Ratification of the appointment of Grant Thornton as the Company’s independent registered public accounting firm is not required to be submitted to our stockholders for a vote. The Sarbanes-Oxley Act of 2002 requires the Audit Committee to be directly responsible for the appointment, compensation and oversight of the audit work of the independent registered public accounting firm. However, the Board is submitting this matter to the stockholders for ratification as a matter of good corporate governance.

If the appointment of Grant Thornton is not ratified by the stockholders at the Annual Meeting, the Audit Committee may reconsider whether to retain Grant Thornton, and may retain Grant Thornton or another firm without resubmitting the matter to the Company’s stockholders. Even if the stockholders vote in favor of ratification of the appointment, the Audit Committee may, in its discretion, direct the appointment of a different independent registered public accounting firm at any time during the year if it determines that such a change would be in the best interests of the Company and the stockholders.
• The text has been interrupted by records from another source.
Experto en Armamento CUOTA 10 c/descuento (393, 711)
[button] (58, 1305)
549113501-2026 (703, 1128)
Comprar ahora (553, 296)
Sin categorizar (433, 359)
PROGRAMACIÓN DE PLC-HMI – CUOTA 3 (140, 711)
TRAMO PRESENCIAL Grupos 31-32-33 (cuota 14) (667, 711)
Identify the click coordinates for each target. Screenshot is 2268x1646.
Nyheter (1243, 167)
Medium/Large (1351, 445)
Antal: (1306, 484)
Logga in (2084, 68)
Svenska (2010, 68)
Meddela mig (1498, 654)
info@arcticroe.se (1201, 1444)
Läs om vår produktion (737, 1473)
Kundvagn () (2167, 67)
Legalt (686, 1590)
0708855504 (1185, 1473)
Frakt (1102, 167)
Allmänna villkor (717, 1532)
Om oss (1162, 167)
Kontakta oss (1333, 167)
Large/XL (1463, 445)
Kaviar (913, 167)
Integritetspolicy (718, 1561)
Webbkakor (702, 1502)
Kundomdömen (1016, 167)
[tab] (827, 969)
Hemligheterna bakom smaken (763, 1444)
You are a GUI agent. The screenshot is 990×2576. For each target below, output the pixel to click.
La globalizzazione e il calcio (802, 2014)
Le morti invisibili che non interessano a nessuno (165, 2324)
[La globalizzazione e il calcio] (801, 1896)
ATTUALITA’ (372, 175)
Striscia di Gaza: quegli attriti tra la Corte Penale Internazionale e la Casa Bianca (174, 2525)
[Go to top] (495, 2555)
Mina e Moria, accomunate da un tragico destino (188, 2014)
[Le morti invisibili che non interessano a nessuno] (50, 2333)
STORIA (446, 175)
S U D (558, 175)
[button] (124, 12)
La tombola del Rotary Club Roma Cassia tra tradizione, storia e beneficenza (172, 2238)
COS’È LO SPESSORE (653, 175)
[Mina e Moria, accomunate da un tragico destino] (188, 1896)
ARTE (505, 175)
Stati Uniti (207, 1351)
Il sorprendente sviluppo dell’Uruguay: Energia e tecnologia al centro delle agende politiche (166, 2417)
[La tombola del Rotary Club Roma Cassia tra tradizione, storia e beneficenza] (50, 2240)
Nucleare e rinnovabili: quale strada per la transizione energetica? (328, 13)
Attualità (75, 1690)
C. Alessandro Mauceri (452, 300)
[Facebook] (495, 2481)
Representatives of Grant Thornton regularly attend meetings of the Audit Committee. The Audit Committee pre-approves and reviews audit and non-audit services performed by Grant Thornton, as well as the fees charged by Grant Thornton for such services. In its pre-approval and review of non-audit service fees, the Audit Committee considers, among other factors, the possible effect of the performance of such services on Grant Thornton’s independence. To avoid potential conflicts of interest, publicly traded companies are prohibited from obtaining certain non-audit services, such as bookkeeping or actuarial services, from its independent registered public accounting firm. In 2023 and 2022, we did not obtain any of these prohibited services from Grant Thornton. For additional information concerning the Audit Committee and its relationship with Grant Thornton, see “Corporate Governance” and “Audit Committee Report” below.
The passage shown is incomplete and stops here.